Phase-Engineered In2Se3 Ferroelectric P-N Junctions in Phototransistors for Ultra-Low Power and Multiscale Reservoir Computing

Abstract

Two-dimensional (2D) ferroelectric field-effect transistors (Fe-FETs) based on p–n junctions are the basic units of future neuromorphic hardware. The In₂Se₃ semiconductor with ferroelectric, photoelectric, and phase transition properties possesses great application potential for in-sensor computing, but its ferroelectric p–n junction (FePNJ) is not well investigated.

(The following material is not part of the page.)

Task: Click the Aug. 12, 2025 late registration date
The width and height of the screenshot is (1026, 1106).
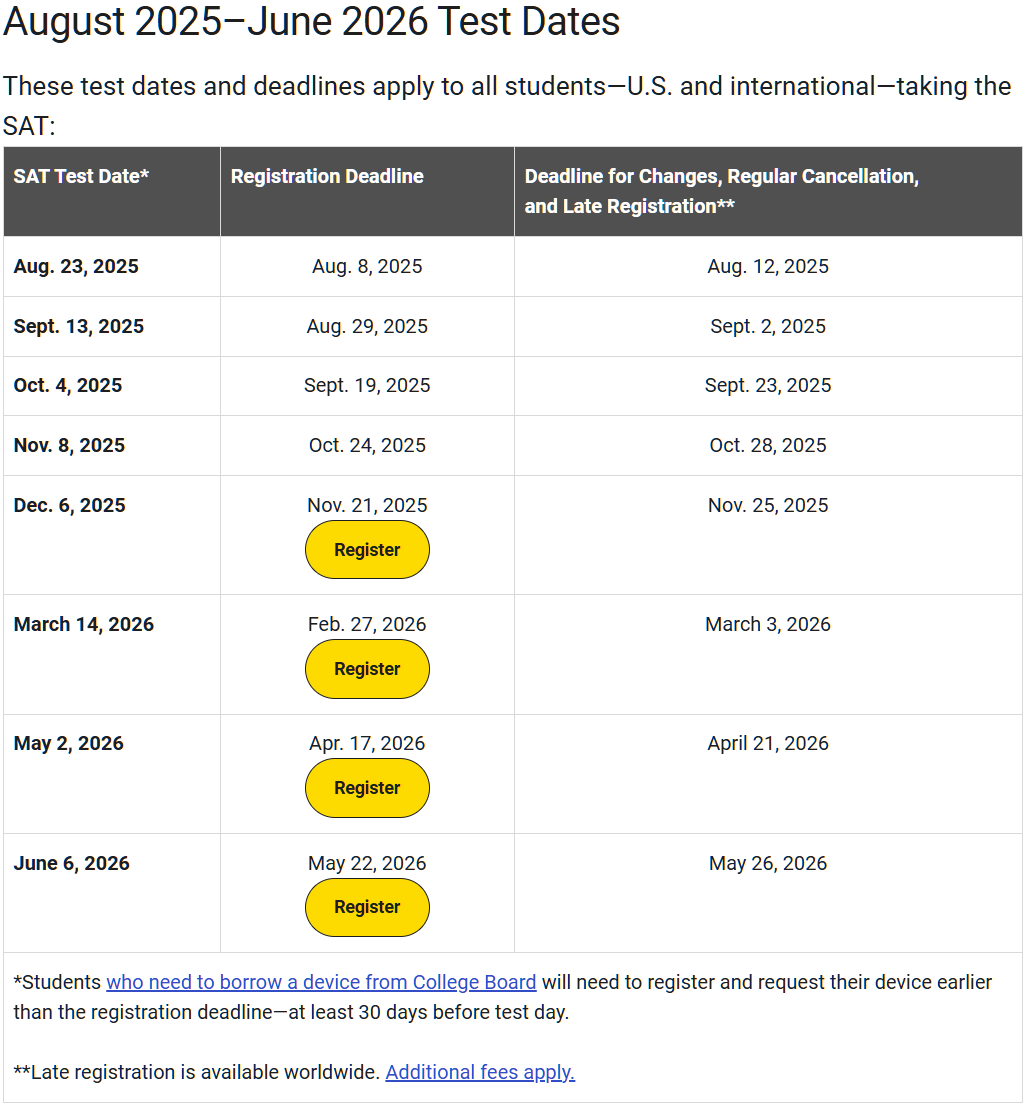Action: pos(768,267)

Here, we present an optoelectronic synapse made of uniformly full-coverage α-In₂Se₃/WSe₂ FePNJ, achieving ultralow-power classification recognition and multiscale signal processing. Using chemical vapor deposition (CVD), we can obtain β′-In₂Se₃/WSe₂ subferroelectric p–n junctions by direct growth on SiO₂/Si substrate and α-In₂Se₃/WSe₂ FePNJ by phase transition. Modulated by the synergistic effect of the polarization electric field and the built-in electric field, the FePNJ exhibits significantly enhanced and highly tunable synaptic effects (memory retention >2500 s and >8 multilevel current states under single optical/electrical pulses), along with power consumption down to atto-joule levels. Utilizing these photoelectric properties, we constructed an all-ferroelectric in-sensor reservoir computing system, comprising both reservoir and readout networks, achieving ultralow-power handwritten digit recognition. We also created a multiscale reservoir computing system through the gate-voltage-modulated relaxation time scale of the FePNJ, which can efficiently detect motions in the 1 to 100 km h^–1 speed range.